ESP-IDFAzure IoTModbus
ESP32ESP-IDFAzure IoT HubModbusMQTTFlaskFreeRTOS
Outcomes
- ESP-IDF firmware publishes telemetry every 5 seconds over MQTT/TLS
- Four-meter Modbus/TCP simulator enables development without hardware
- Azure device twin desired-property handling updates meter ports and reports acknowledgements
Problem
The assignment was to design an energy monitoring gateway that could poll multiple power meters, report telemetry to Azure IoT Hub, trigger overcurrent events, and support configuration updates without relying on physical meters during development.
Approach
- Built ESP-IDF firmware for an ESP32 gateway with Wi-Fi provisioning, SNTP clock sync, and MQTT over TLS.
- Used the Azure Embedded C SDK to format client IDs, usernames, topics, and SAS-based authentication.
- Polled four Modbus/TCP meter endpoints and published JSON telemetry on a 5-second cadence.
- Added overcurrent event publishing with MQTT application properties.
- Implemented desired-property handling for
modbus_ports, including reported-state acknowledgements. - Created a Python Modbus/TCP simulator with a web UI to spike phase currents and test alarms without hardware.

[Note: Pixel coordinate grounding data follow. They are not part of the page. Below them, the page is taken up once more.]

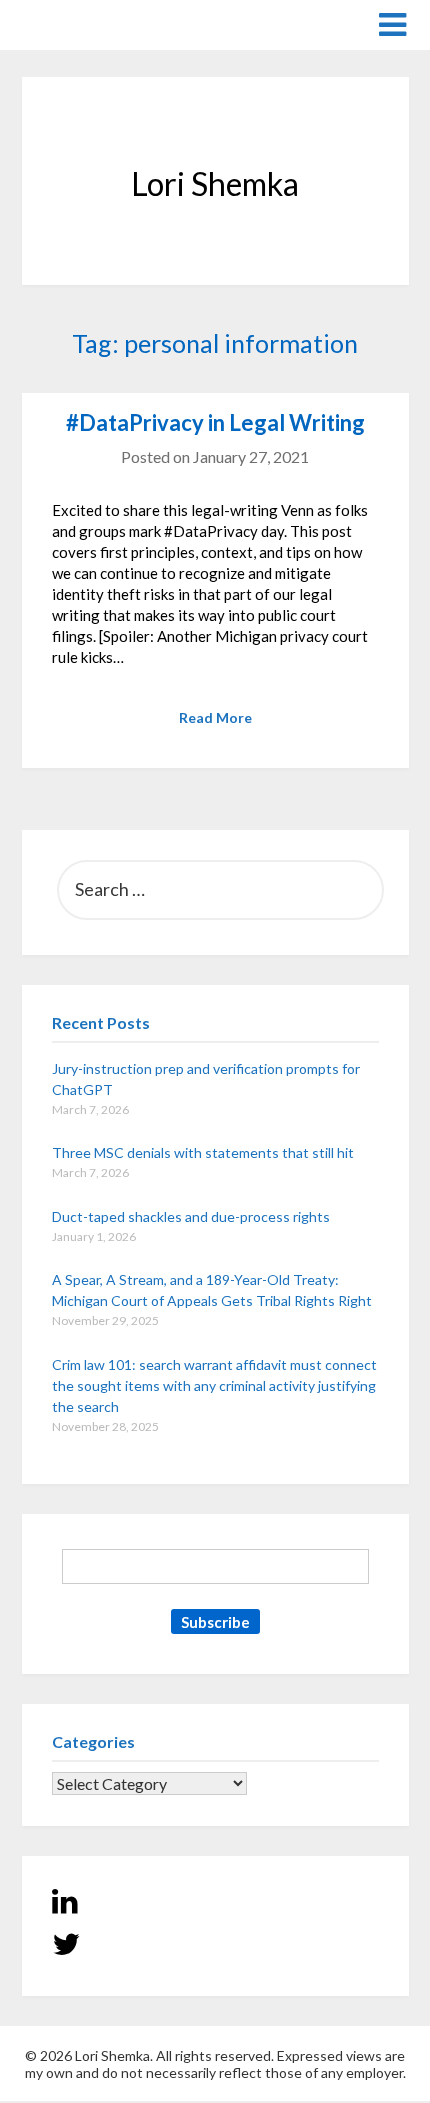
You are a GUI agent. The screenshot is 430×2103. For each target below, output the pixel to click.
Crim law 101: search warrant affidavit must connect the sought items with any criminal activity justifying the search (214, 1385)
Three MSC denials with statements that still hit (203, 1152)
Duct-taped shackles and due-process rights (191, 1216)
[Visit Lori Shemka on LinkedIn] (65, 1906)
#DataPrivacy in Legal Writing (215, 422)
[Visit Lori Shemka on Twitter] (66, 1949)
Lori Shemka (82, 23)
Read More (215, 717)
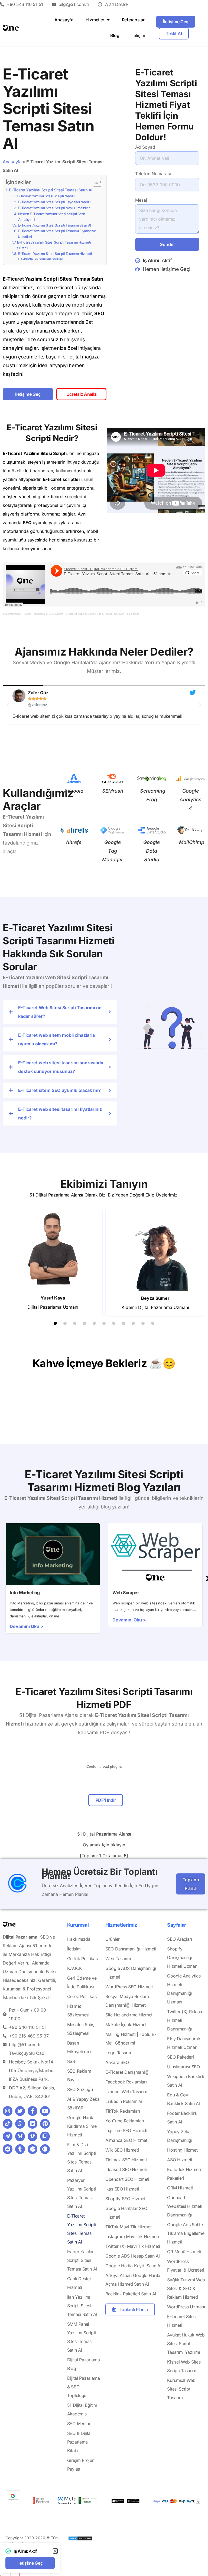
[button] (8, 705)
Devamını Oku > (26, 1626)
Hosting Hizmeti (183, 2150)
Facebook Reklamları (126, 2082)
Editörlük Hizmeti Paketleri (184, 2174)
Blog (114, 35)
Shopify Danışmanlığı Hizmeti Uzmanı (182, 1957)
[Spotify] (32, 2149)
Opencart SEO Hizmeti (127, 2179)
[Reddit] (7, 2149)
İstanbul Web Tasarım (126, 2091)
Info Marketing (25, 1592)
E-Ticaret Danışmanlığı (127, 2072)
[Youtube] (45, 2111)
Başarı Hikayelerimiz (80, 2047)
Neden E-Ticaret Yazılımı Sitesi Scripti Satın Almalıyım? (51, 217)
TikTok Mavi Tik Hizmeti (128, 2226)
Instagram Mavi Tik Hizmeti (132, 2236)
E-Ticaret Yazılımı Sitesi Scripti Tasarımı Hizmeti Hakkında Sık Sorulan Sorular (55, 256)
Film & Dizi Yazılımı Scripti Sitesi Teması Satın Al (81, 2157)
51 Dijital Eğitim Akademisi (82, 2409)
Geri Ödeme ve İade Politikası (82, 1982)
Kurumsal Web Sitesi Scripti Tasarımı (181, 2389)
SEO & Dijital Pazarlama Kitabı (79, 2442)
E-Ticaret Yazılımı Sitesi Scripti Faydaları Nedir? (54, 202)
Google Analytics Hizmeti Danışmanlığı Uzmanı (183, 1989)
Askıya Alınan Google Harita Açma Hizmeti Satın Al (132, 2280)
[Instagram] (7, 2111)
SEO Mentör (79, 2423)
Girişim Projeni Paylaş (81, 2465)
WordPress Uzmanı (186, 2306)
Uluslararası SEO (183, 2066)
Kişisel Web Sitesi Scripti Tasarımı (184, 2366)
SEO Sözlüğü (80, 2089)
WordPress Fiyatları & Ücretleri (185, 2266)
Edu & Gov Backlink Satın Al (183, 2099)
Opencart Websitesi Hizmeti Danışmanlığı (184, 2206)
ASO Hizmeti (179, 2159)
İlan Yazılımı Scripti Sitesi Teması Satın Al (82, 2305)
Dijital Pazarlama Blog (83, 2364)
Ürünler (112, 1939)
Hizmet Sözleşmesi (78, 2010)
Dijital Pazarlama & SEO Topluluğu (83, 2386)
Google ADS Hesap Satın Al (132, 2256)
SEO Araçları (179, 1939)
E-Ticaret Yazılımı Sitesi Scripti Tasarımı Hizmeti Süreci (54, 245)
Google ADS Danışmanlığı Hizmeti (130, 1973)
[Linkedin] (32, 2124)
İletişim (138, 35)
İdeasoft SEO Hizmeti (126, 2169)
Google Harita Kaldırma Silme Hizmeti (82, 2126)
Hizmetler (95, 19)
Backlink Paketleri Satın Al (130, 2293)
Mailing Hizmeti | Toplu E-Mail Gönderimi (130, 2039)
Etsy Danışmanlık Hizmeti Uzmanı (183, 2043)
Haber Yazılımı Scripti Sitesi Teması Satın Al (82, 2260)
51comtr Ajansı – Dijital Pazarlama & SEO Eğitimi (33, 613)
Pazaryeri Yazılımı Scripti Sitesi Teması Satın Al (81, 2193)
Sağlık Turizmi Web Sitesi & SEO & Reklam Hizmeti (186, 2288)
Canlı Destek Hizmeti (79, 2283)
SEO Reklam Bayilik (79, 2075)
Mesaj (141, 200)
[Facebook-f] (32, 2111)
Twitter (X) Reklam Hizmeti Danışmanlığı (185, 2020)
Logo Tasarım (118, 2052)
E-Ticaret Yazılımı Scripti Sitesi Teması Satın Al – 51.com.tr (102, 613)
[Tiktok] (7, 2124)
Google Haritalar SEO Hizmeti (126, 2213)
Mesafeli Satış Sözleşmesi (80, 2029)
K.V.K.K (74, 1968)
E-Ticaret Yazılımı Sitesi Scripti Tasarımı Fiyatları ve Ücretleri (57, 234)
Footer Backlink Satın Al (182, 2117)
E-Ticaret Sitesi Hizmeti (181, 2321)
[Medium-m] (20, 2136)
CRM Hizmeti (180, 2188)
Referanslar (133, 19)
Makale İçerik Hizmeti (126, 2024)
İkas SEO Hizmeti (122, 2189)
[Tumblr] (20, 2149)
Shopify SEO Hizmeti (125, 2198)
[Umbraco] (45, 2149)
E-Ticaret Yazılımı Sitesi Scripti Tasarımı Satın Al (54, 225)
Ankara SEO (117, 2062)
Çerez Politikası (82, 1996)
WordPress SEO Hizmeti (129, 1986)
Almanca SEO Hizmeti (126, 2140)
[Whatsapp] (20, 2124)
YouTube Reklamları (124, 2120)
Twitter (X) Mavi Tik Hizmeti (132, 2246)
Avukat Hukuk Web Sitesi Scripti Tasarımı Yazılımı (185, 2343)
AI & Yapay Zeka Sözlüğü (83, 2103)
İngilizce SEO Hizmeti (126, 2130)
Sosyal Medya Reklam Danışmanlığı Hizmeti (127, 2001)
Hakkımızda (78, 1939)
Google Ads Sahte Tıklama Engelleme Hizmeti (185, 2233)
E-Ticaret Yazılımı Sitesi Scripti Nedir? (46, 196)
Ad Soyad (145, 147)
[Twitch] (45, 2136)
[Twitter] (20, 2111)
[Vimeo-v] (32, 2136)
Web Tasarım (118, 1958)
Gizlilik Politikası (83, 1958)
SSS (71, 2061)
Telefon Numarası (153, 173)
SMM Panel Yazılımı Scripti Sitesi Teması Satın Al (81, 2337)
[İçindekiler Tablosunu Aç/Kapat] (95, 182)
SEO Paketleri (180, 2057)
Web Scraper (125, 1592)
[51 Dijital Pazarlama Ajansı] (80, 2539)
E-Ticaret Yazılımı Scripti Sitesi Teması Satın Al (50, 190)
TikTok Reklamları (122, 2111)
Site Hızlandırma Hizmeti (129, 2014)
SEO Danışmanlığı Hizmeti (130, 1949)
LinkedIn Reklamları (124, 2101)
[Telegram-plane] (7, 2136)
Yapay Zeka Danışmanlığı (179, 2136)
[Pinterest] (45, 2124)
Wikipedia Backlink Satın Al (185, 2081)
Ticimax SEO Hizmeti (126, 2159)
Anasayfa (63, 19)
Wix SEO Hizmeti (122, 2150)
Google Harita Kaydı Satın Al (133, 2265)
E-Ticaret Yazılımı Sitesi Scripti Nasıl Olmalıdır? (54, 208)
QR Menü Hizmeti (184, 2251)
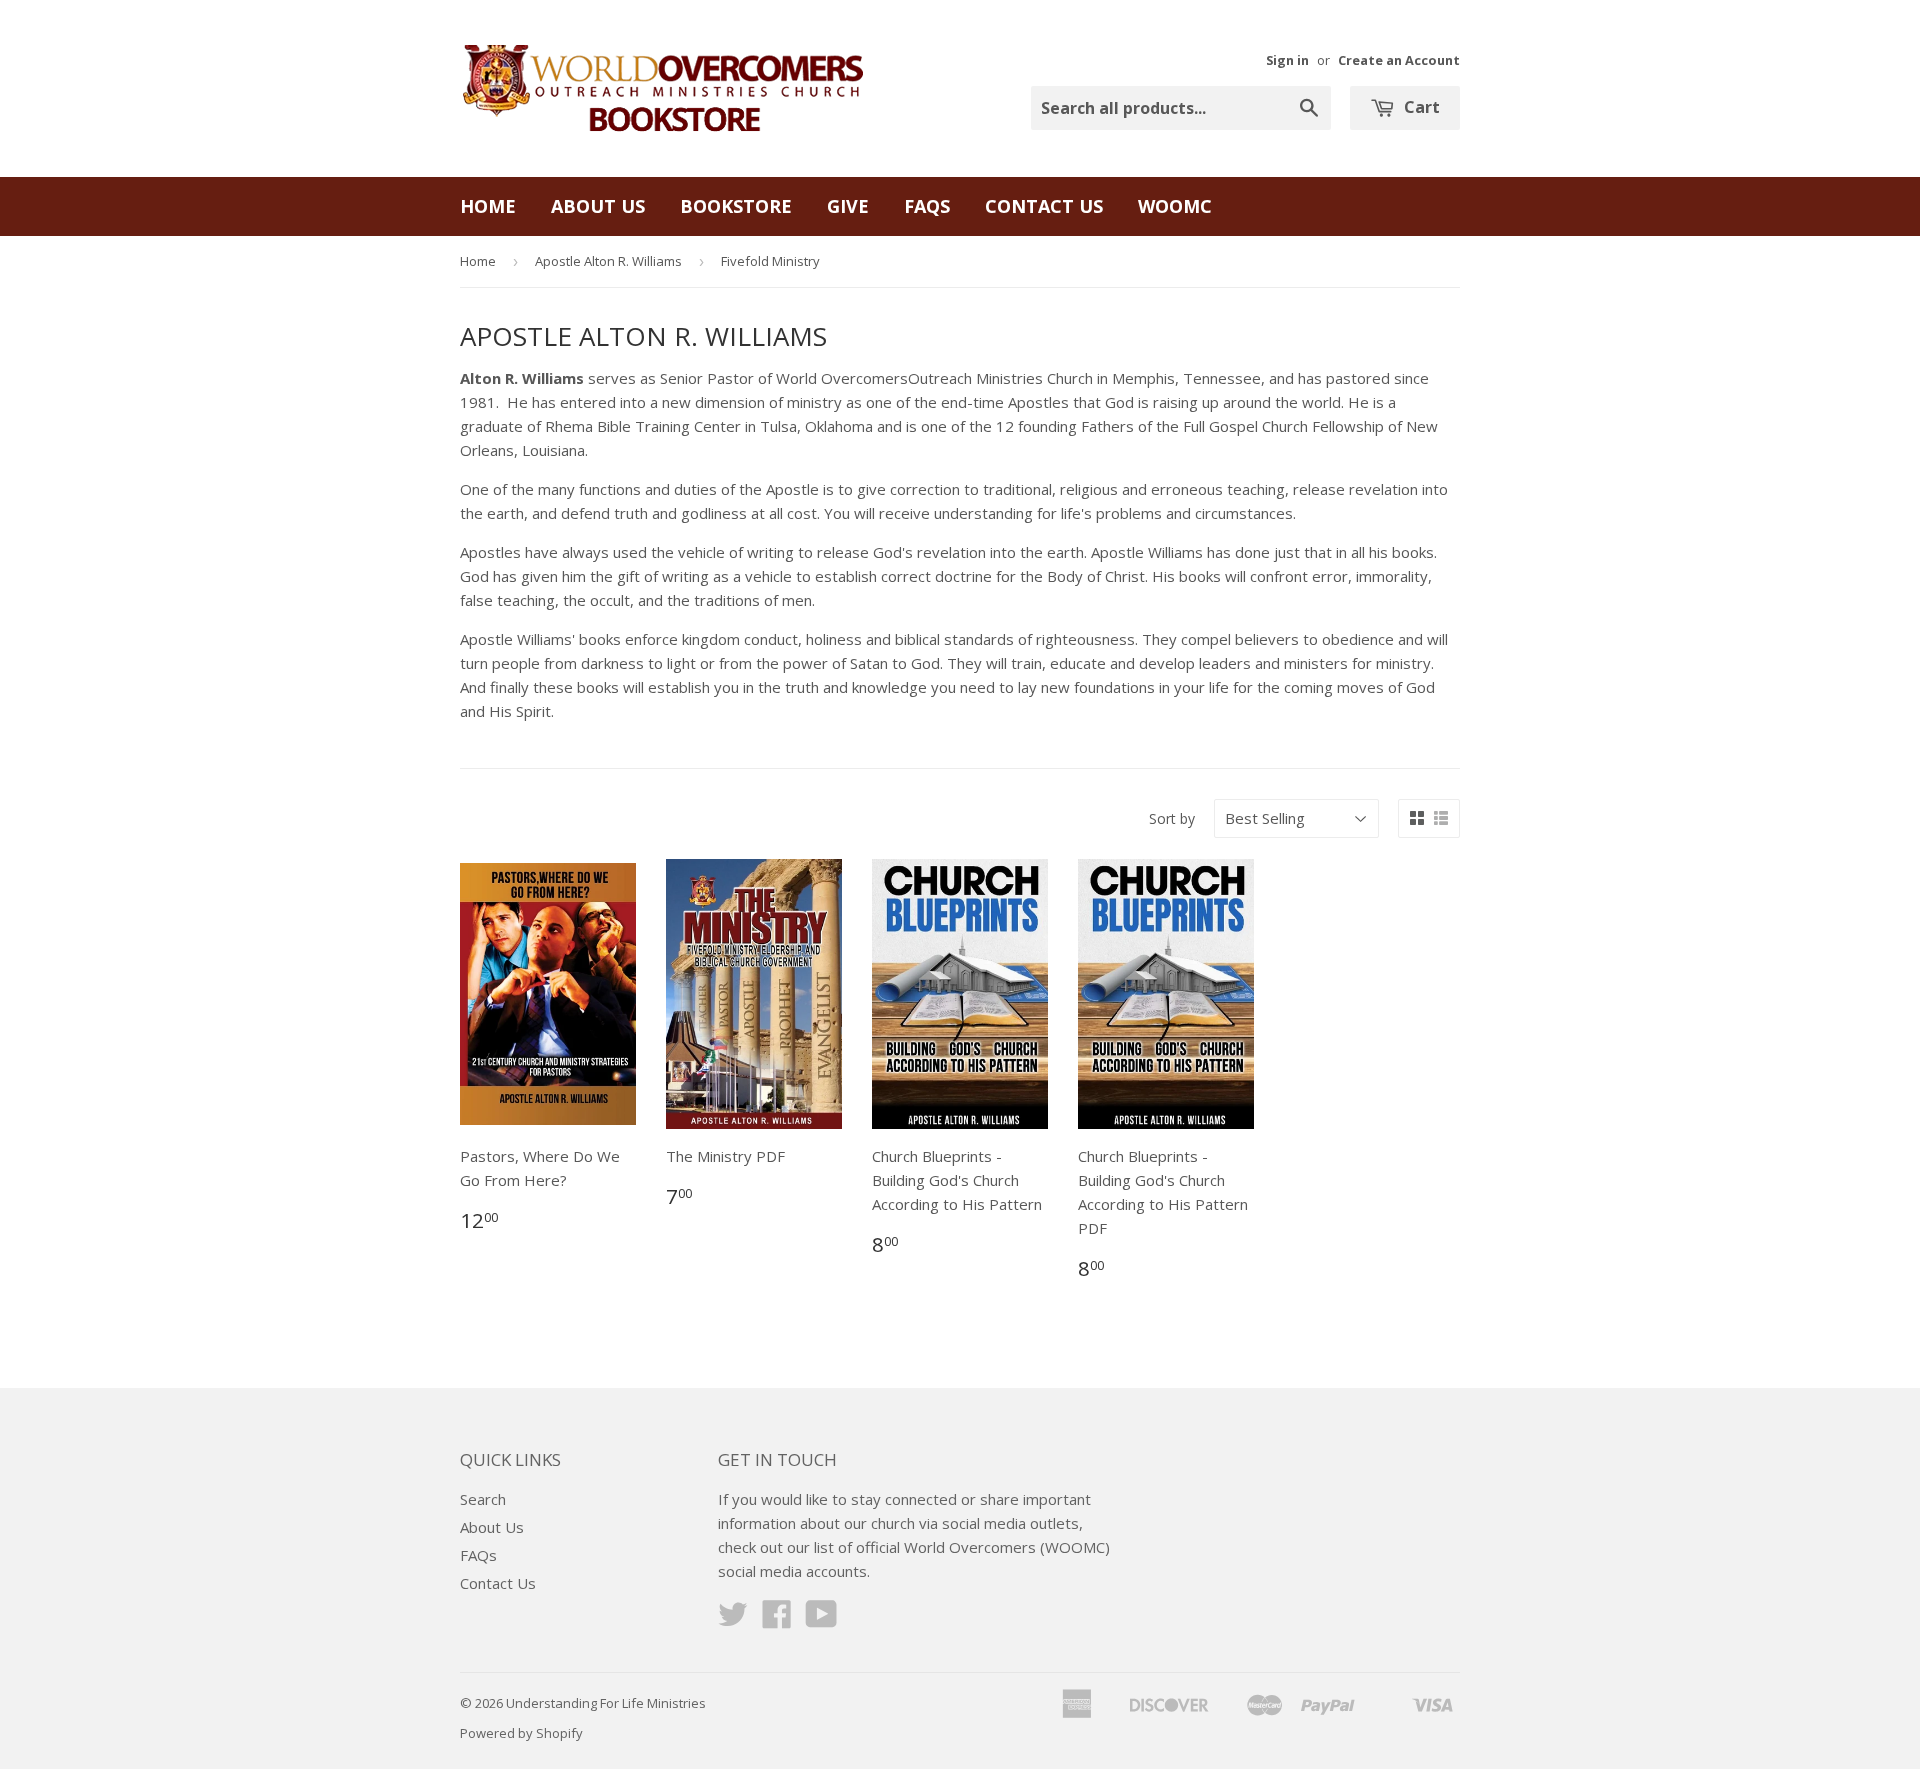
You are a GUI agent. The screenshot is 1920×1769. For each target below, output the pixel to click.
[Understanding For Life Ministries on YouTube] (821, 1620)
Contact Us (1044, 206)
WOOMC (1175, 206)
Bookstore (736, 206)
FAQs (927, 206)
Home (488, 206)
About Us (598, 206)
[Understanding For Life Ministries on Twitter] (733, 1620)
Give (848, 206)
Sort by (1172, 818)
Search (483, 1499)
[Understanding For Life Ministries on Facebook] (777, 1620)
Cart (1420, 107)
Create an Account (1399, 60)
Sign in (1287, 60)
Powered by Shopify (521, 1733)
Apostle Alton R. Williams (608, 261)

- Added a Flask monitor app to send telemetry/events, inspect device twins, and patch desired properties.
Results
- Firmware, simulator, and monitor app form a complete local development loop.
- The gateway can be validated against telemetry cadence, event behavior, and twin update handling.
- The README documents setup, message formats, Azure IoT Hub configuration, and test commands for repeatability.